Na dita peça jornalística, após abordar-se o aeroporto de Beja de forma errónea, aparece o Presidente da Câmara de Beja, no parque de Feiras e Exposições. A conversa começa com um embuste enorme por parte do Pulido Valente, que refere a realização anual da “Experiências a Sul”, quando ela não foi realizada no último ano, tendo sido cancelada pelo próprio. Como alguém pode citar algo que não existe, e pior, foi o próprio que findou com essa feira e exposição? E, verdade seja dita, nunca foi, em termos de dimensão e projeção, uma grande feira.

E, aproveitando o local, poderia explicar aos munícipes bejenses as promessas feitas por si, nomeadamente sobre o parque de feira e exposições, que segundo o próprio, iria mudar e revolucionar a cidade e que não foram concretizadas.

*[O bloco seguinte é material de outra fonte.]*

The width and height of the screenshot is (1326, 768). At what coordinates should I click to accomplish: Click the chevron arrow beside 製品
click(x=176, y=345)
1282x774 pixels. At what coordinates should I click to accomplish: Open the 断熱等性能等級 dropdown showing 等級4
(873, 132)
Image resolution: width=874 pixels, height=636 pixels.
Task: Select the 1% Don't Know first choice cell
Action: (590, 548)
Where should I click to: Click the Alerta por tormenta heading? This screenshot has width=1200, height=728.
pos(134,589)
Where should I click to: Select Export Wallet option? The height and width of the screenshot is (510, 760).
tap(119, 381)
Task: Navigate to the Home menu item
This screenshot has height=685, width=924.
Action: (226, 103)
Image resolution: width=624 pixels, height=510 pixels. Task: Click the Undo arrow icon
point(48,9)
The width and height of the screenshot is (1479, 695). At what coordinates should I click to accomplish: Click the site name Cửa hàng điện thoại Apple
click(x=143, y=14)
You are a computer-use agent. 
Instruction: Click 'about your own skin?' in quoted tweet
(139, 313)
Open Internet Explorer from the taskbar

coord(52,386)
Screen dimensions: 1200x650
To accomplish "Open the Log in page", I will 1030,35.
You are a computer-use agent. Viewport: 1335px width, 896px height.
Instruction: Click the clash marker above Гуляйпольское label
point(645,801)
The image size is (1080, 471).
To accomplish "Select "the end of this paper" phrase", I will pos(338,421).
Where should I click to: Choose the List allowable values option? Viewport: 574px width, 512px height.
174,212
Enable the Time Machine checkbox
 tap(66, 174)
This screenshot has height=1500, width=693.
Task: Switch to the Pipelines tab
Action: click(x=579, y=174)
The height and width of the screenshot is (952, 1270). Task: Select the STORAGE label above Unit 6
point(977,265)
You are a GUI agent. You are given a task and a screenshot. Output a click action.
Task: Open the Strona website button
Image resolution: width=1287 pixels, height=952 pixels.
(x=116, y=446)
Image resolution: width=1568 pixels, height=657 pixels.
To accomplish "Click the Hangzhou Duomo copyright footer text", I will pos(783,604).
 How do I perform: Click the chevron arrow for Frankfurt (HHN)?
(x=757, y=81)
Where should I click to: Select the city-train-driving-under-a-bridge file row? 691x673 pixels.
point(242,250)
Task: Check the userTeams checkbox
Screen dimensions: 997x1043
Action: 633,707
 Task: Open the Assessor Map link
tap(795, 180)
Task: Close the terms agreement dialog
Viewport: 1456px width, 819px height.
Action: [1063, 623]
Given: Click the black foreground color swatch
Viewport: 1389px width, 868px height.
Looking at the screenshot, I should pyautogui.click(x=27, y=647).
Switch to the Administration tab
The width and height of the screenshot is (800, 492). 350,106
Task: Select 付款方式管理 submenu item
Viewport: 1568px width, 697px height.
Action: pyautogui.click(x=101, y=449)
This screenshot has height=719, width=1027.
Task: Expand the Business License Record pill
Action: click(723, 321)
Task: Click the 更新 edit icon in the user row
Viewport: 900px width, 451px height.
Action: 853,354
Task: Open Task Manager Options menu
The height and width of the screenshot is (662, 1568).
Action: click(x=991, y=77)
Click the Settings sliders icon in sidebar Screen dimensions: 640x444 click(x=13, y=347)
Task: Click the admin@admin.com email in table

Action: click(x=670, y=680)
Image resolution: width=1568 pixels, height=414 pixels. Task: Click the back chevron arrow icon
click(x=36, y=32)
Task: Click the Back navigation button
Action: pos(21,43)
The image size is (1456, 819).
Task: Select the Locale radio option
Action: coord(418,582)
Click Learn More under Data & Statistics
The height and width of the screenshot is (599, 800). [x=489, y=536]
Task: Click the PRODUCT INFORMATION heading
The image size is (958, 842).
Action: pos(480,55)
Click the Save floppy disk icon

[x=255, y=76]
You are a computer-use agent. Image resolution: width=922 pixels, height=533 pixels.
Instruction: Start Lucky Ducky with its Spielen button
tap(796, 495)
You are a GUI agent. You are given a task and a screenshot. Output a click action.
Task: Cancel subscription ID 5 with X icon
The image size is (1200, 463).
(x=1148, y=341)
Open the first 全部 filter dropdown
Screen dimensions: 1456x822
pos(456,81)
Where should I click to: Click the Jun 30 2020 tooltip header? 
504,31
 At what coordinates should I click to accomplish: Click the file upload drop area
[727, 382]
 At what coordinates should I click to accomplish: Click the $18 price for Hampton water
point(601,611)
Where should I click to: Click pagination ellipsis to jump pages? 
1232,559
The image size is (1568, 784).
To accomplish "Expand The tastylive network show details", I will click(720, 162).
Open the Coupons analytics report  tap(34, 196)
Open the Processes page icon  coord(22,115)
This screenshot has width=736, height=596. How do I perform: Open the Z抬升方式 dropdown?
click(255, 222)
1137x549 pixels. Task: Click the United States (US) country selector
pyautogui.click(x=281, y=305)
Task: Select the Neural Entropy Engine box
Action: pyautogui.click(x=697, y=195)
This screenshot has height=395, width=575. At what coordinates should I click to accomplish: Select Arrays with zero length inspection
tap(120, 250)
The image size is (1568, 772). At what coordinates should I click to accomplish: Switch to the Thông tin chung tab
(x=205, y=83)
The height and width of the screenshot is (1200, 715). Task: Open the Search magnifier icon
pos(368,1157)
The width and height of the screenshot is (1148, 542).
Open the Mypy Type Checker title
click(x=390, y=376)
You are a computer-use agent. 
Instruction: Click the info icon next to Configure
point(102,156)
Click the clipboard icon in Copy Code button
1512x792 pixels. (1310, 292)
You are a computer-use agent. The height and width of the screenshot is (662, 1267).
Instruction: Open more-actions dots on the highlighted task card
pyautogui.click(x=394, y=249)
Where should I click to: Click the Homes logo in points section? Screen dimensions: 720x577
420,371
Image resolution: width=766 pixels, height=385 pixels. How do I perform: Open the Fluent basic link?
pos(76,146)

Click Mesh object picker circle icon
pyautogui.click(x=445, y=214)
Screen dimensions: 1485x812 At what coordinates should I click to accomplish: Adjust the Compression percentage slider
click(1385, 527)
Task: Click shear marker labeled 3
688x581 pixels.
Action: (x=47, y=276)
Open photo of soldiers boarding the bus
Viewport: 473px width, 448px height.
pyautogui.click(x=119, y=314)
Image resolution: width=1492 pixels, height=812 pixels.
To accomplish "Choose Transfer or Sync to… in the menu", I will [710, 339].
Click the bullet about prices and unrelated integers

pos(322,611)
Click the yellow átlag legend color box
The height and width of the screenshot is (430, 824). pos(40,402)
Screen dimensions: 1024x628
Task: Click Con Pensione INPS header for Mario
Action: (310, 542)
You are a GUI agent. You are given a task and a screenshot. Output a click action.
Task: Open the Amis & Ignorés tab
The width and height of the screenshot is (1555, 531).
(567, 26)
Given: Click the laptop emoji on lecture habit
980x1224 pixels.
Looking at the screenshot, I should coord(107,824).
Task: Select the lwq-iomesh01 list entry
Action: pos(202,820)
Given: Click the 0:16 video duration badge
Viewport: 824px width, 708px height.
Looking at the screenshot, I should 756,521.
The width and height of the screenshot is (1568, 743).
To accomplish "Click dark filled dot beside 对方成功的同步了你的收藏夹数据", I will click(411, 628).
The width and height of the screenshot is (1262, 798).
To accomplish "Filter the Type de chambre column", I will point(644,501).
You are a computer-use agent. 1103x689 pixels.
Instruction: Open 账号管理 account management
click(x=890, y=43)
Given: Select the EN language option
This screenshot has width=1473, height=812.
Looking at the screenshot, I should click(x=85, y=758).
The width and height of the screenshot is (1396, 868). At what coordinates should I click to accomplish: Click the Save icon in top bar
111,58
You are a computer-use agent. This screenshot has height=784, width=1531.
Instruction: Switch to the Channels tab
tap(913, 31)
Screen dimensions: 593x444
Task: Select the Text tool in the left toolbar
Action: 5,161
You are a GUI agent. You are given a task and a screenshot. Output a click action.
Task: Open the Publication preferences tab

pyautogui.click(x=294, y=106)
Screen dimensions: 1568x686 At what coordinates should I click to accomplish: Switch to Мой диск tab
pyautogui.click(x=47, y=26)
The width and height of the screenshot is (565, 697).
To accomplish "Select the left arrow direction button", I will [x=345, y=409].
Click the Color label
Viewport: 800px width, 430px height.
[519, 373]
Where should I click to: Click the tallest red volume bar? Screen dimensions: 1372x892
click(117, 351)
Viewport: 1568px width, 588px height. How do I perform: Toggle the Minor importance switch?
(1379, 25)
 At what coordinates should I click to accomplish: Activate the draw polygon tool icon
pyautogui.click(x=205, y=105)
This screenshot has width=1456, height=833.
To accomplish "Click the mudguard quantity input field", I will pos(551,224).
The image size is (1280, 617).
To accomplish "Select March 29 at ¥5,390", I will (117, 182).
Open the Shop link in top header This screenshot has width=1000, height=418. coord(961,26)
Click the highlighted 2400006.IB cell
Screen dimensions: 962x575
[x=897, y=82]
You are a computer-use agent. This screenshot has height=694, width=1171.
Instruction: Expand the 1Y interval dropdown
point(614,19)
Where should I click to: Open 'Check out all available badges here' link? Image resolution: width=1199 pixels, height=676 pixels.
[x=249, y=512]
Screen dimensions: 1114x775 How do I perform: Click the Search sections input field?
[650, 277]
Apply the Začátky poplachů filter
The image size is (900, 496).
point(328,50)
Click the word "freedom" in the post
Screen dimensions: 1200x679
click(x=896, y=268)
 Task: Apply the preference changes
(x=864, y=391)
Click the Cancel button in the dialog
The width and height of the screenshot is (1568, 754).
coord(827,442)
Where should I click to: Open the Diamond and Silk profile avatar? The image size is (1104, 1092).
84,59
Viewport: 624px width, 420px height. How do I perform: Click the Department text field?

O Presidente puxa das Palavras Andarilhas como se fosse o maior apoiante das mesmas, quando a Câmara cortou por completo o apoio a esse evento, ou seja,  cortou-lhe as pernas. E sem pernas, não se anda. Além disso, a Biblioteca Municipal está num estado de conservação muito fraco, necessitando de obras nas suas instalações e renovação do seu equipamento: mesas, cadeiras, estantes, disposição das salas de estudo, computadores, iluminação, livros e outro tipo de material. Pessoalmente, cada vez que vou à biblioteca, fico com menos vontade de lá retornar. Não por causa das pessoas que lá trabalham, que são extremamente competentes, simpáticas e apaixonadas pelo seu trabalho, mas pela falta de condições no seu interior, falta de um ambiente novo, moderno e com condições para trabalhar e estudar.

Relativamente ao novo edifício da ESTIG (Escola Superior de Tecnologia e Gestão), este foi construído, por todos os motivos e mais alguns. Primeiro, a escola não tinha edifício, encontrando-se num espaço alugado e sem condições para estudar, leccionar aulas, trabalhar, ou seja, aprender! E esse é o objetivo de qualquer escola. Segundo, o novo edifício foi construído tendo em conta uma previsão de X cursos e X alunos por ano, que devido à crise, não se concretizou. Como dado estatístico, em 2007, havia no IPBeja 3.344, sendo a ESTIG a escola com mais alunos. No último ano (2012) foram colocados apena 224 alunos nas 4 escolas que integram o IPB. E aqui, tal como certas autoestradas fora construídas e dimensionados para 10.000 carros/dia e atualmente circulam 5.000 carros/dia.

 

É triste ver a nossa cidade tornar-se chacota nacional e não haver um líder capaz de defender a cidade e a região. Nem a nível local, nem a nível nacional (deputados).